Les prix du pétrole soutiennent le dollar canadien
Le West Texas Intermediate (WTI — un type de pétrole de référence utilisé pour fixer les prix) a progressé vers 75,00 $ au moment de la rédaction. Les prix sont restés solides à cause des inquiétudes sur l’offre (risque de manque de pétrole disponible) liées à la guerre au Moyen-Orient. Des responsables militaires américains ont déclaré mardi avoir détruit des postes de commandement (centres où sont coordonnées les opérations) des Gardiens de la révolution iraniens (IRGC — force militaire d’élite en Iran), ainsi que des sites iraniens de défense aérienne (systèmes contre les avions et missiles) et des sites de lancement de missiles. Ils ont indiqué que cela s’était produit depuis le début de l’offensive conjointe Israël–États-Unis samedi. Reuters a rapporté une déclaration d’Ebrahim Jabari, conseiller principal du commandant en chef de l’IRGC, affirmant : « Le détroit d’Ormuz est fermé. Si quelqu’un essaie de passer, les héros des Gardiens de la révolution et la marine régulière mettront le feu à ces navires. » (Le détroit d’Ormuz est un passage maritime clé pour le transport de pétrole.) Le dollar canadien a aussi été soutenu car la hausse du pétrole a renforcé les craintes d’une nouvelle hausse de l’inflation au Canada. Des coûts d’énergie plus élevés peuvent pousser les taux d’intérêt (le “prix” de l’emprunt fixé par la banque centrale) à rester élevés plus longtemps.Divergence à plus long terme sur l’EUR/CAD
Nous nous souvenons avoir vu l’EUR/CAD reculer vers 1,5900 au début de 2025, porté par des inquiétudes sur l’inflation en zone euro et la hausse du pétrole. Aujourd’hui, la paire s’échange nettement plus bas, près de 1,4850, car ces tendances se sont renforcées et ont créé une divergence claire (écart durable entre deux trajectoires économiques). La force du dollar canadien est liée à des prix de l’énergie durablement élevés, un thème apparu avec les tensions au Moyen-Orient en 2025. Même si les menaces directes sur le détroit d’Ormuz ont diminué, le pétrole brut a trouvé un nouvel équilibre, avec un WTI désormais souvent au-dessus de 82 $ le baril. Cela soutient l’économie canadienne et sa monnaie. Cela crée un contraste net dans les données d’inflation, ce qui compte pour la politique des banques centrales (leurs décisions sur les taux).
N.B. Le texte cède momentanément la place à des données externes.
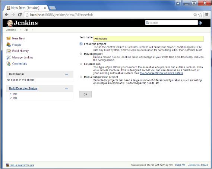Select Maven project radio button

click(x=81, y=54)
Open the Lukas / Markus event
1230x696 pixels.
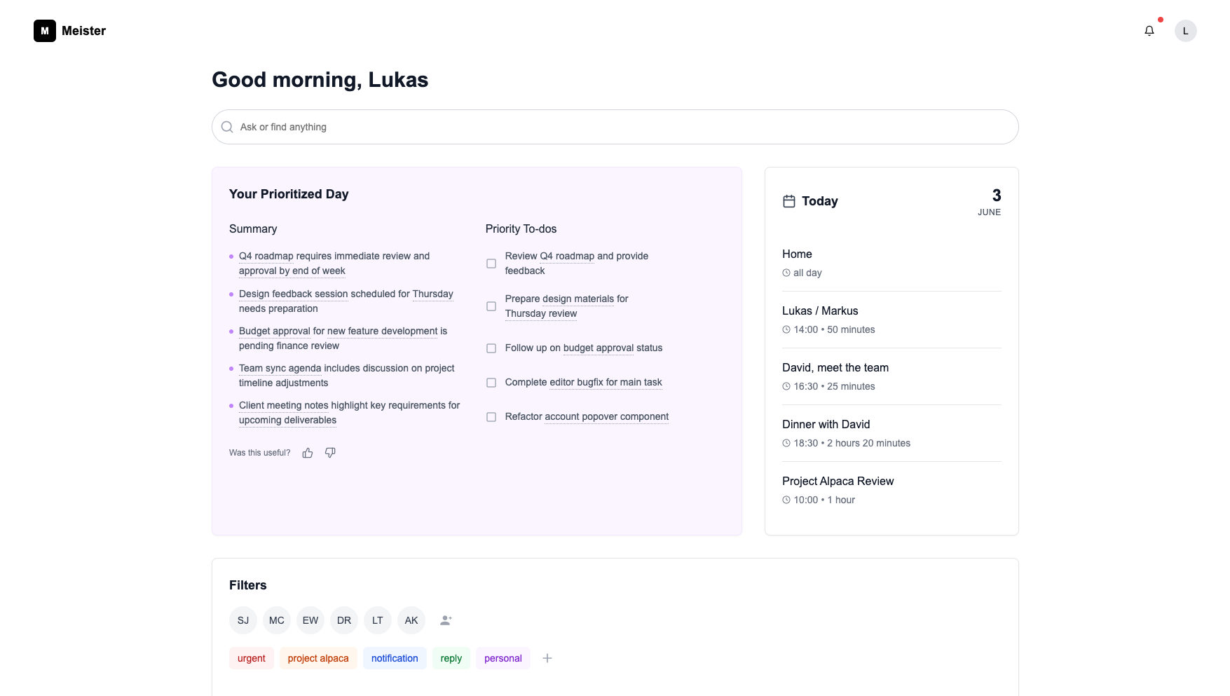[x=820, y=311]
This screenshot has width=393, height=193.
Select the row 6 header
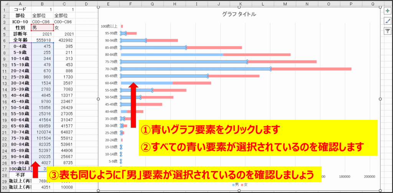(3, 40)
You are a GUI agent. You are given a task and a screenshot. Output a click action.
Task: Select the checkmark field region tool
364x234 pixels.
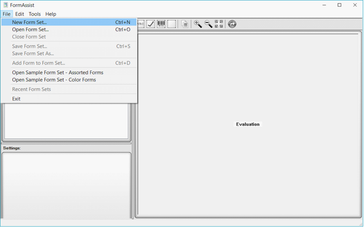(150, 24)
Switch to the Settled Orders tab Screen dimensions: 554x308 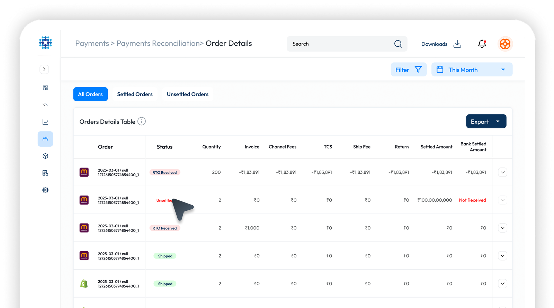[135, 94]
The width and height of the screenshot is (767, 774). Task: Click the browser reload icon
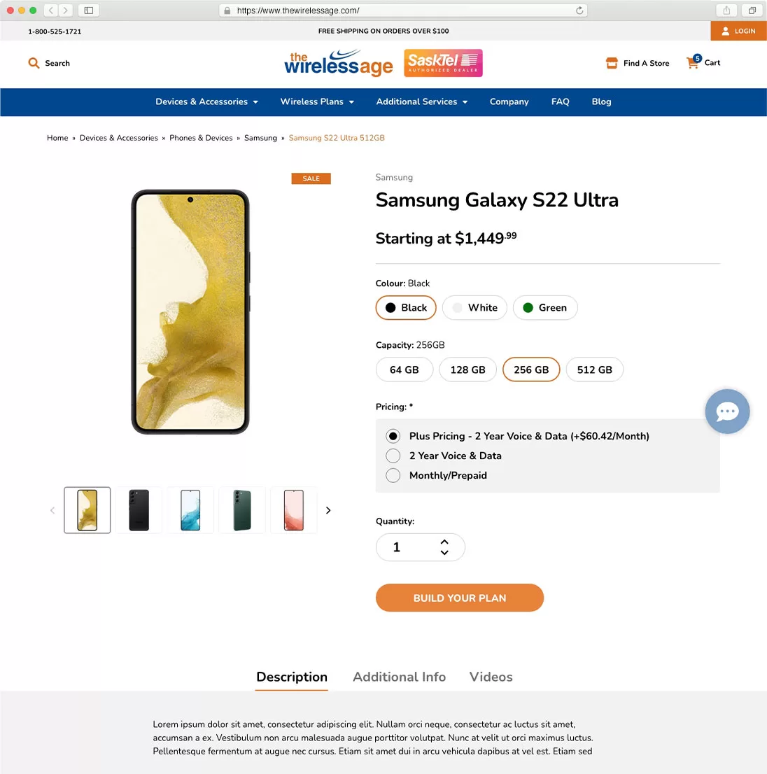579,10
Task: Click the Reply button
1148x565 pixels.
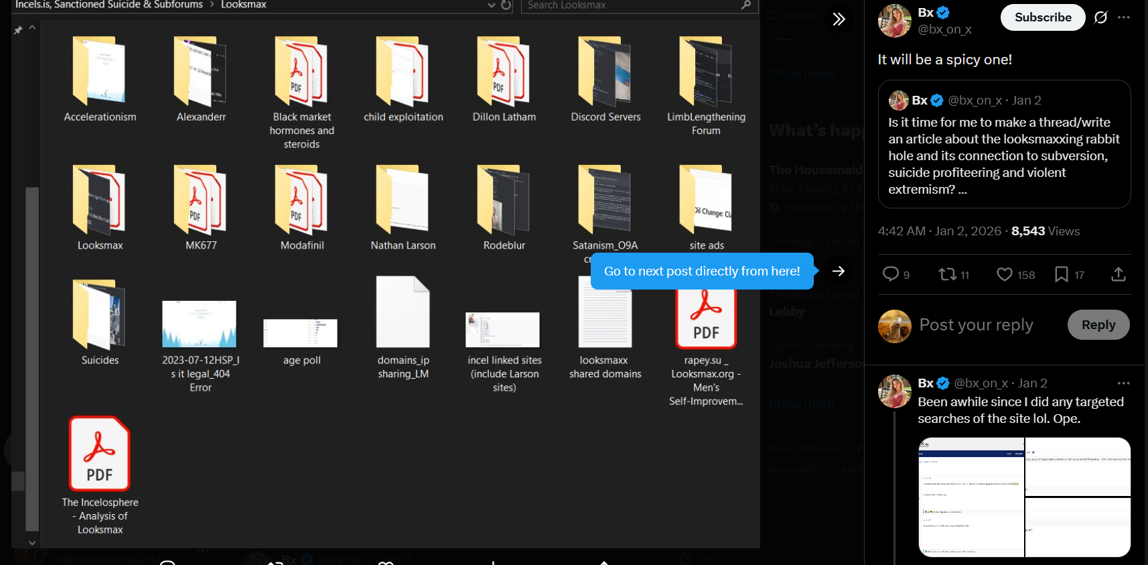Action: point(1098,325)
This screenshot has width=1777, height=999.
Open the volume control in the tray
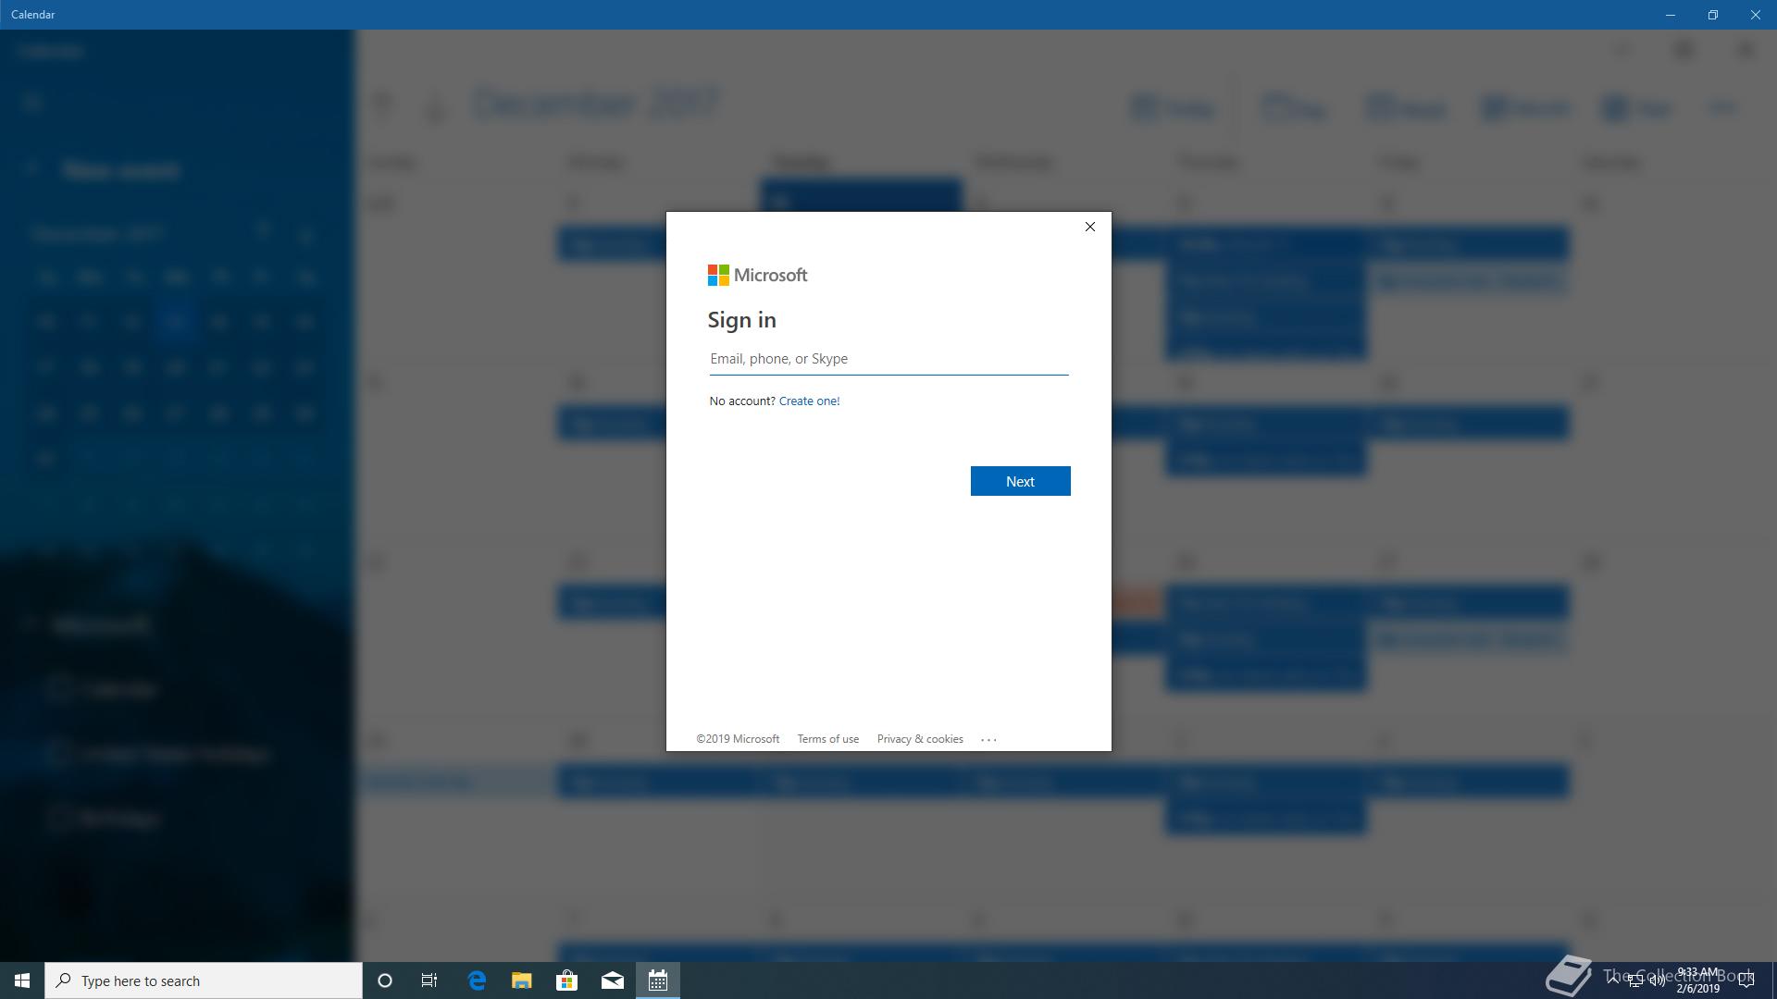coord(1657,981)
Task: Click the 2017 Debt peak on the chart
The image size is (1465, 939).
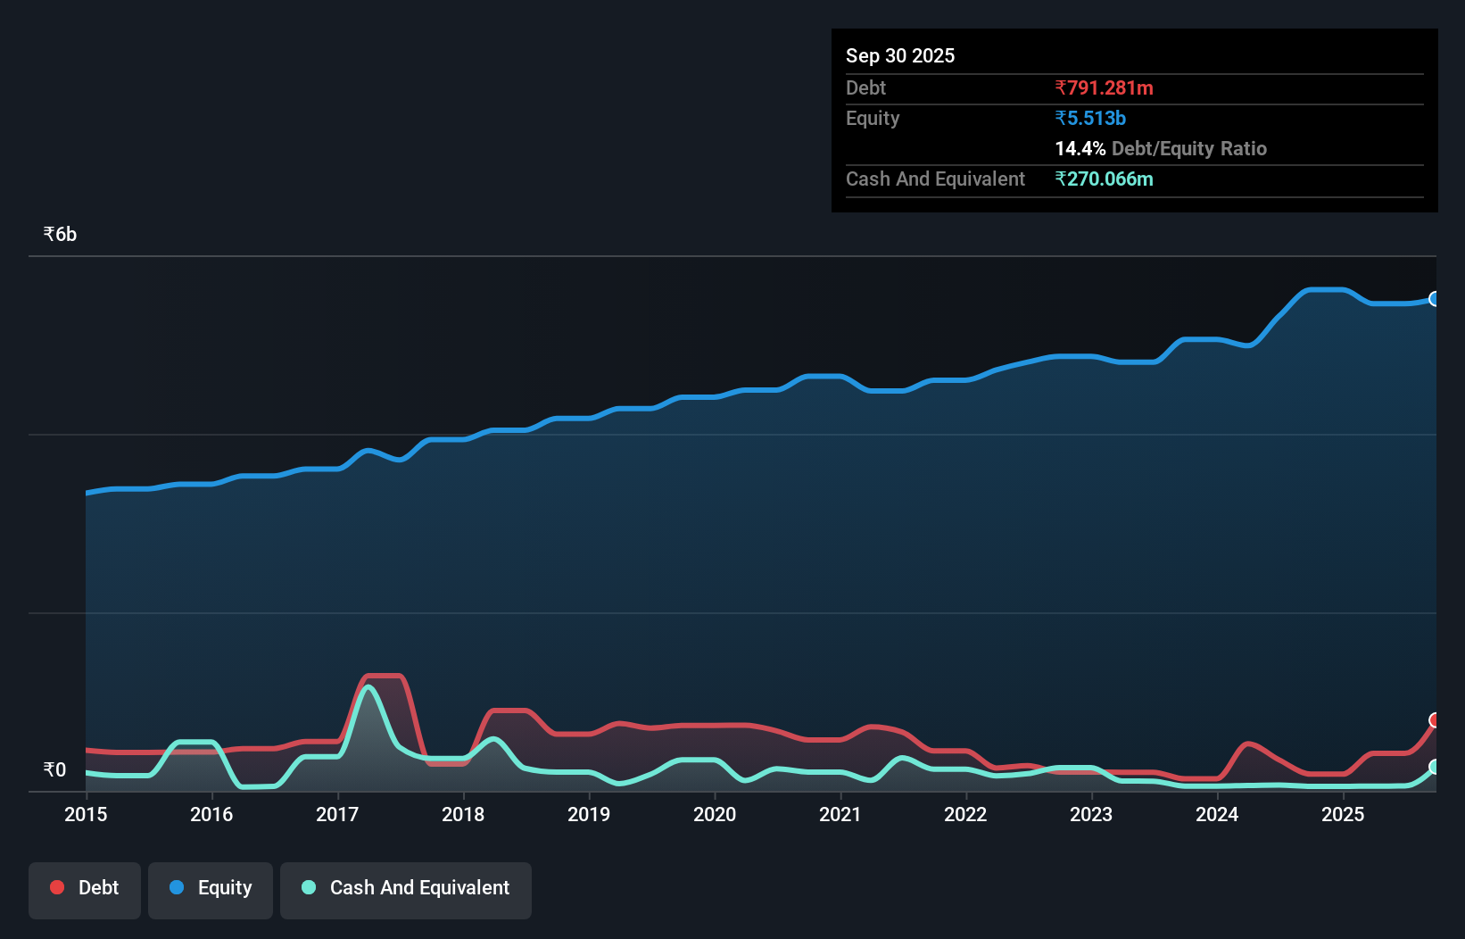Action: pos(382,676)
Les derniers chiffres montrent que l’IPCH de la zone euro a ralenti à 2,1 %, proche de l’objectif de la Banque centrale européenne (BCE — la banque centrale de la zone euro), tandis que l’IPC du Canada (indice des prix à la consommation — mesure de l’inflation) reste élevé à 2,8 % à cause de l’énergie. Cet écart rend plus probable une baisse des taux de la BCE avant celle de la Banque du Canada (BdC — banque centrale du Canada), qui doit rester prudente. Pour les traders de dérivés (produits financiers dont la valeur dépend d’un actif comme une devise), cela renforce l’idée de vendre l’EUR/CAD. Acheter des options de vente (put — contrat qui gagne de la valeur si le prix baisse) sur la paire est un moyen de profiter d’une nouvelle baisse tout en limitant le risque. Des traders visent des niveaux d’exercice (strike — prix fixé dans le contrat d’option) sous 1,4700 dans les prochains mois, en misant sur l’élargissement de l’écart de taux d’intérêt entre les deux banques centrales (différentiel de taux). L’attention doit maintenant se porter sur les prochains rapports sur l’emploi et l’inflation des deux régions. Tout signe de hausse persistante des salaires au Canada renforcera les paris selon lesquels la BdC maintiendra les taux inchangés, ce qui pèsera davantage sur l’EUR/CAD. La volatilité implicite (niveau de fluctuations “attendu” par le marché, intégré dans le prix des options) devrait augmenter autour des réunions des banques centrales prévues en avril.